FYI, Directv does offer an add-on OTA tuner for their DVRs now.

Kevin D.


----------



## Ken Green (Oct 6, 2005)

The side pillars used to annoy and drive me crazy also, but the SD stretch was worse. I finally set it to normal, allowed the side pillars, and after about a week, no longer noticed them. That was 2 years ago. Try forcing yourself to watch with the pillars for about 10 days, and I'm fairly certain you'll get used to it, and like it better. 

All STB's are different, and have different features, especially a HD DVR. DirecTV's HD DVR does have a few nice features the 722 does not. The 722 does not have every feature, for every user, but overall, it is light-years ahead of any HD DVR out there.


----------



## dbrakob (Apr 26, 2006)

Nitro said:


> 2. On my directv dvr I could tell it how many shows to keep. For example, if I set it to keep 5 episodes of the simpsons, as soon as a 6th episode recorded it would delete the oldest one and only keep 5 on the hard drive at a time. This is very helpful for daily shows that I don't want flooding my hard drive. I don't want the DVR to keep 100 episodes of the daily show when all I need it to keep is 1 or 2. How do I tell the box to only keep X number of episodes?


I know this was already answered correctly once but thought I would reemphasize so you didn't miss it as I feel your pain if this was not an option. I quickly learned it after my son's timer for Pokemon reached 30 recordings.

Under the timer select Options and at the bottom you can choose how many episodes to keep. An "oh by the way" is you can not do this if you have a show "protected".


----------



## bnewt (Oct 2, 2003)

I am considering the jump to HD, and have a couple of questions regarding the 722, but would really like to wait for the Eastern Arc to become available. 

1. From what I understand, both tuner 1 & tuner 2 can be sent via the home distrbution. Is that correct?
2. Is the audio sent via home distribution (coax) is mts stereo?


----------



## n0qcu (Mar 23, 2002)

bnewt said:


> I am considering the jump to HD, and have a couple of questions regarding the 722, but would really like to wait for the Eastern Arc to become available.
> 
> 1. From what I understand, both tuner 1 & tuner 2 can be sent via the home distrbution. Is that correct?
> 2. Is the audio sent via home distribution (coax) is mts stereo?


Yes to both.


----------



## Nitro (Jun 17, 2008)

I have 1 more question regarding my 722.

On my directv dvr, it would grey out recorded content that I had watched. Is there a way to tell the 722 to mark content as watched? 

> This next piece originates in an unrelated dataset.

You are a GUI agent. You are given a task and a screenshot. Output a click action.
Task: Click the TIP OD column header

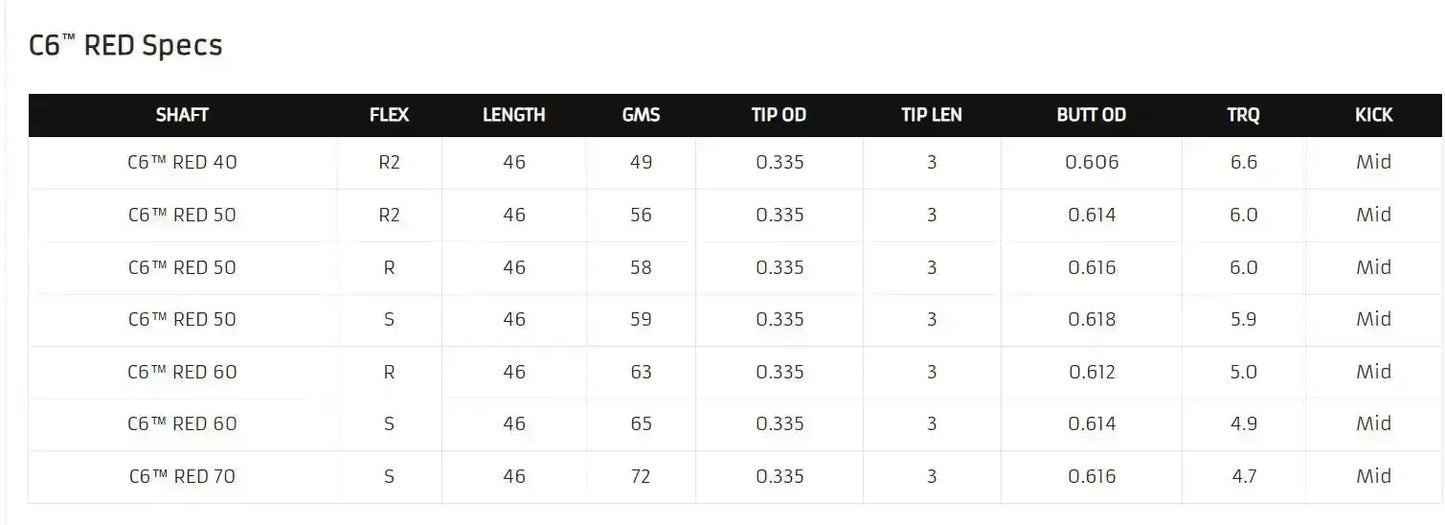pyautogui.click(x=779, y=115)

I recorded a bunch of soccer games but I can never remember which ones I watched until I go through them all and read the description. I would just like to know which one I left off on (without deleting ones I have watched).


----------



## TulsaOK (Feb 24, 2004)

Nitro said:


> I have 1 more question regarding my 722.
> 
> On my directv dvr, it would grey out recorded content that I had watched. Is there a way to tell the 722 to mark content as watched?
> 
> I recorded a bunch of soccer games but I can never remember which ones I watched until I go through them all and read the description. I would just like to know which one I left off on (without deleting ones I have watched).


Not passively. You could mark the ones you've watched as "protected". It displays little graphic of a lock next to the recording.


----------



## CABill (Mar 20, 2005)

For some things, we need a flag for watched by each spouse. When we select an item and the choice is Start, neither has seen it as a recorded event (could have watched as it recorded). Start over means one of us went to the end, and Resume means didn't finish (only minutes remaining is ~ Start Over). Not visible without selecting it, but better than reading the description.


----------



## Nitro (Jun 17, 2008)

Ok, I want to know what cnet was smoking when they said this thing was better than tivo and the HR20. Its not bad but I guess I fell for the commercial that said it was the best dvr on the market. I haven't used the new tivo, but my HR20 was leaps and bounds better for what I used it for.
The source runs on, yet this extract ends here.